We do lose something with each advance in technology. The automobile and the airplane have made the world a smaller place. At the same time, they have brought about the separation of families that once would have occupied adjacent properties. Medical advances allow us to prolong lives far into a stage of dependency which taxes family members and society with new burdens which death once obviated. Instant communication via satellite and cellphone has eliminated thoughtful communication almost entirely. So-called social networking on the Net has replaced old fashioned face to face friendships for many people.
I could go on, but in trying to think Christianly about this, I am double-minded. My good friend and pastor is a world travelling consultant on Internet uses for religious organizations. He can tell story after story of the gospel being spread through digital means. This is accomplished through a medium which is also the largest purveyor of pornographic destruction on the planet. I have a library in my laptop that surpasses the one I used in my Bible college forty years ago, yet I am so busy that I barely have time to read anything.

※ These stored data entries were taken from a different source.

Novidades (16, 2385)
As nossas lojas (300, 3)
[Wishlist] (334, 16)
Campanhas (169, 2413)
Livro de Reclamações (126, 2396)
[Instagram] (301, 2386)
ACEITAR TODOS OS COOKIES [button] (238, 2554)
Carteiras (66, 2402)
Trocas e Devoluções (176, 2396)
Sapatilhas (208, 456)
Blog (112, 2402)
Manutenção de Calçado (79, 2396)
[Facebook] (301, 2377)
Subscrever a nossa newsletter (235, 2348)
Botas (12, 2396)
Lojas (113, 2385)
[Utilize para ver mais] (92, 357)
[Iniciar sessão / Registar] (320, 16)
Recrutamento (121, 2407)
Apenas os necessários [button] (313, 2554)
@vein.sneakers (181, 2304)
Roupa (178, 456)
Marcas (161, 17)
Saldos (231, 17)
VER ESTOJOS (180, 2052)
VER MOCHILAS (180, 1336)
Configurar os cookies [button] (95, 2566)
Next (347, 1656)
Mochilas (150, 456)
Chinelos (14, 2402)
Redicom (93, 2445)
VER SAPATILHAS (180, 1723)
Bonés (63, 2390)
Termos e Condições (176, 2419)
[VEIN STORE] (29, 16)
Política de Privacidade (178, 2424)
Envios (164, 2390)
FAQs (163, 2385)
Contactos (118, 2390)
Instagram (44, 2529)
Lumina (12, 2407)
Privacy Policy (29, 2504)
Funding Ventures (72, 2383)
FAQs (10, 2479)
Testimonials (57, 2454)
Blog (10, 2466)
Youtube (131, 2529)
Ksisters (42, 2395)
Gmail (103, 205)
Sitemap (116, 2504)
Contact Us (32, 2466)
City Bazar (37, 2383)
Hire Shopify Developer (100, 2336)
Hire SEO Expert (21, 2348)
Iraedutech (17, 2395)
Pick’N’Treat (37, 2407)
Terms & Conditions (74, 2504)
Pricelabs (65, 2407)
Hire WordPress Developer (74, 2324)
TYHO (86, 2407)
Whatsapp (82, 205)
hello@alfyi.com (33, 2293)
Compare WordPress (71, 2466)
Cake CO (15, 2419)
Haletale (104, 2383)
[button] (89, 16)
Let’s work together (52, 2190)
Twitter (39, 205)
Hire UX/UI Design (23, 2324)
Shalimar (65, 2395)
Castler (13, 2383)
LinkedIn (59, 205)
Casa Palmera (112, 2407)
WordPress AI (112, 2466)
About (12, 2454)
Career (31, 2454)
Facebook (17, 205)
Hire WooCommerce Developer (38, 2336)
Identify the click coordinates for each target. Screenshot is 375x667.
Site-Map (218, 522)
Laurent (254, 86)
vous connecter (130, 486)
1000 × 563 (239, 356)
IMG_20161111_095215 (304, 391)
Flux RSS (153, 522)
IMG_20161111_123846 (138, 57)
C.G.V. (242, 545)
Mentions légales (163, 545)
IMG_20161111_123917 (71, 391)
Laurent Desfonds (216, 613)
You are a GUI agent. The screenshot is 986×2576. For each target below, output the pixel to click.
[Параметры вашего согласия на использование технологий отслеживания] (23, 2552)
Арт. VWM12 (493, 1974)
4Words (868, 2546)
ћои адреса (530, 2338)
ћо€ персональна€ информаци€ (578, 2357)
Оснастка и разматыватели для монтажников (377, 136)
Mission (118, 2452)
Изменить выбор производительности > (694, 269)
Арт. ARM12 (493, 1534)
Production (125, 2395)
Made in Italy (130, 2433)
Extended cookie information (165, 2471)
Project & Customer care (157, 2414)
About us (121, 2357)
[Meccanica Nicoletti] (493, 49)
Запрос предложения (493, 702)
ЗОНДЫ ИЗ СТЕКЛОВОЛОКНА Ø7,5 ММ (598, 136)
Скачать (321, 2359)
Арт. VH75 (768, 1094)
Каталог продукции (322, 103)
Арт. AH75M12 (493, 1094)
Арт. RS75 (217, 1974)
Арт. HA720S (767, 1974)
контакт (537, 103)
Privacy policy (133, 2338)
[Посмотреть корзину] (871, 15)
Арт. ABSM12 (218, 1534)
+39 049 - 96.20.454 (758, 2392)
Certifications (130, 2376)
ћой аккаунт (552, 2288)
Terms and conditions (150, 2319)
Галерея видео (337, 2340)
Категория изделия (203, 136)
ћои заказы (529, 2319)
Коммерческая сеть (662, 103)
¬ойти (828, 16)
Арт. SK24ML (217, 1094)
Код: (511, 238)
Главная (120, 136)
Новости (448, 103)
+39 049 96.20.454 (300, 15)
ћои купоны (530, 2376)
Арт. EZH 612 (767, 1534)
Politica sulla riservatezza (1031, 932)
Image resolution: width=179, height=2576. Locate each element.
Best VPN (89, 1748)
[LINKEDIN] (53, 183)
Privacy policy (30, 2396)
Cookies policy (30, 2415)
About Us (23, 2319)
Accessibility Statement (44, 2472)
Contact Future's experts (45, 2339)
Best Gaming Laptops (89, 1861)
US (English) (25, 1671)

We are witnessing the dawn of a new age. Information is the new currency, and digital distribution and manipulation is the press that prints it.
Just as Catton imagined the ice ages in the cold north wind, we might sense the glacial freeze of our new economy in some unforeseen collapse of the streaming infrastructure on which it flows. In the meantime, I wonder what new day this morning of technology is bringing. And I wonder if we will make the best use of it while waiting for that final morning when we wake up where all things are new -- and real.